# buying a light today help please



## tom-tom (Nov 2, 2007)

what kind of light can i get that will be ok for 1 plat i got about a extra 50 bucks i can spend please name something for me so i no what to ask for today when i go to the shop


----------



## MrPuffAlot (Nov 2, 2007)

wait and save a little more..

You can get 150HID on the cheap..

try not to skimp on your lights, its one of the most important
thing for your plants.


----------



## tom-tom (Nov 2, 2007)

well i already got 1 plant goin and its lookin real good so i need to do somethin i cant just throw it away im shure i can get somethin for 50 bucks that will be good for 1 plant?


----------



## tom-tom (Nov 2, 2007)

ive only had a 15 watt floro on it but it aint strechin and its compact and very healthy but i kbnow i need more now cause its gettin to big now so if any one nows something i can get for 50 plese help me out


----------



## MrPuffAlot (Nov 2, 2007)

People have had good success using CFL bulbs..

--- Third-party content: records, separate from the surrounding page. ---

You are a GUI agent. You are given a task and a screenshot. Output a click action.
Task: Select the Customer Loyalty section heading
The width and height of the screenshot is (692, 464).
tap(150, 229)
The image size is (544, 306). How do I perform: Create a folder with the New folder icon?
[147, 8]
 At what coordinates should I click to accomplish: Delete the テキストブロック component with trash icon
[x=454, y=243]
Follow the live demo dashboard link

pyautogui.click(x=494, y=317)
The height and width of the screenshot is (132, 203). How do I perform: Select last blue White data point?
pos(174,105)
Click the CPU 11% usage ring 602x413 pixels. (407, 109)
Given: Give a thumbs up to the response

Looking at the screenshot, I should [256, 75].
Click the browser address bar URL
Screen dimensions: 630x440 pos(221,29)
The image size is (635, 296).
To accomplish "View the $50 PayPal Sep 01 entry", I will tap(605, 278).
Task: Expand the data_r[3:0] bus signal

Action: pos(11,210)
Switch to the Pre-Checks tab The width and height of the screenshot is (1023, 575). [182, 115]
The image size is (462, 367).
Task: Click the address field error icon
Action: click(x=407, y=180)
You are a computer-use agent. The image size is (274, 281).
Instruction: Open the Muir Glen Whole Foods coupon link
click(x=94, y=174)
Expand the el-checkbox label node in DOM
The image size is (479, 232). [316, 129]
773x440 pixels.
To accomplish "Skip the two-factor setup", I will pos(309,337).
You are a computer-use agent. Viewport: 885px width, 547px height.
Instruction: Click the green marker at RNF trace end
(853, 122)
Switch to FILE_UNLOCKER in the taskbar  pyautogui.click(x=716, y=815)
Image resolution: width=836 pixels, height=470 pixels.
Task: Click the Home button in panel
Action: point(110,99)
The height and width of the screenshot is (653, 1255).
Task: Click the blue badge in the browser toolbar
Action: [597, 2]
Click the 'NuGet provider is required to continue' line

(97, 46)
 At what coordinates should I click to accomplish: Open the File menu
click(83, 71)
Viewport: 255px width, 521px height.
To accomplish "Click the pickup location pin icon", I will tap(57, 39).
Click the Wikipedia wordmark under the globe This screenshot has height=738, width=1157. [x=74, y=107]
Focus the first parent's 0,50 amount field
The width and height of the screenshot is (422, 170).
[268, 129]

just make sure you get the right kind and right spectrum, for your plants.


----------



## jash (Nov 2, 2007)

the HID will make you and your plants happier,but it should be better  wait till you have 120-150$ to buy even a cheap 400w-you wont regret your money


----------



## audix2359 (Nov 2, 2007)

Go to Home Depot.  They sell 70 watt HPS security lamps for around $30.00.  You'll need to wire it to a plug but that's easy and cheap.  70 watts of HPS for 1 plant should work well.


----------



## lowrydergrower775 (Nov 2, 2007)

www.e-conolight.com you can put together a 150 watt for close to there or under i can help you if you need help wiring bro gl


----------



## miah (Nov 2, 2007)

i believe kmart has 42w cfls for like $8, 2-way bulb socket $2
you could get quite a few with $50


----------



## octobong007 (Nov 2, 2007)

NOT trying to start a debate over cfl, i'm all for them...but in flowering stage, they dont do crap for me.  i'm running a 500watt cfl...taking WAYYY  toooo longgg.  if you want cheap/quality...for one plant, go hps or t5 24" floro's...just my opinion.


----------



## Vegs (Nov 2, 2007)

Don't be cheap! As stated previously, the light(s) are the most important part of all this. Go HPS! =)


----------



## mastersativa (Nov 2, 2007)

Yerah i would check out e-conolight for a decent light, and dont knock cfl's. I am flowering just fine with em, check out my gj.


----------



## timdog4 (Nov 4, 2007)

Listen, go to htgsupply.com and call, you can get a 400 hps for 109.00(tell them you want the ebay price).  They will ship it direct, instead of paying $40 on ebay for shipping, its costing me $17.  Thats a 400 hps for $126, its the only way to go, imo, but im just a noob anyway.


----------



## ktownlegend (Nov 4, 2007)

unless of course u happen to live or work for a company that installs lights for flags at night. did u know that in state capital building they put 250HPS bulbs to light it up at night.


----------



## octobong007 (Nov 5, 2007)

lowrydergrower775 said:
			
		

> www.e-conolight.com you can put together a 150 watt for close to there or under i can help you if you need help wiring bro gl


 
i'm sure this is the light your talking about>>> http://www.e-conolight.com/Product/EProductDetail.asp?ProductFamilyID=3&FGNumber=E-HC1H151Z <<< in a small cabnet with a small hydro kit...will 2 of these work ok in flowering?  i will have the inside PLASTERED with mylar, and going to use input/output fans with home made co2 filters...i would only use these for flowering stage, they would have a 500 watt cfl between them on a "drop-board" and 2 24" full spectrums. (cfl and floro's for veggie only).  sorry i'm not wording this right, but will 1 or 2 of these hps lights cover 2 1/2 by 1 1/2 area?


----------



## bombbudpuffa (Nov 5, 2007)

With some added cfls(couple 42w imo) 2 of those will work fine in your area.


----------



## octobong007 (Nov 5, 2007)

ok, question...my 500 cfl is 65 or 85...which is a 6500k light (cool for vegging)...wouldn't 42 watters also be 6500k?  for my flowering, i'd want 2700k...right?  just wanting perfection...i only smoke weed to get high...sorry, just had a little carmeliscious.  i did see what looked like a "cheap" but good looking cfl that was 2700k 250 watt output, but it was for europe...wont work good on my 110 volts....bombbudpuffa, blaze up that doobie, kick back, and talk to me about this.


----------



## bombbudpuffa (Nov 5, 2007)

> for my flowering, i'd want 2700k...right?


Oh man you'll have a few different opinions on this one. Me, i'd go with the 6500k and add a lil blue spec during flowering. Some may tell you to add all red. Either will work.


----------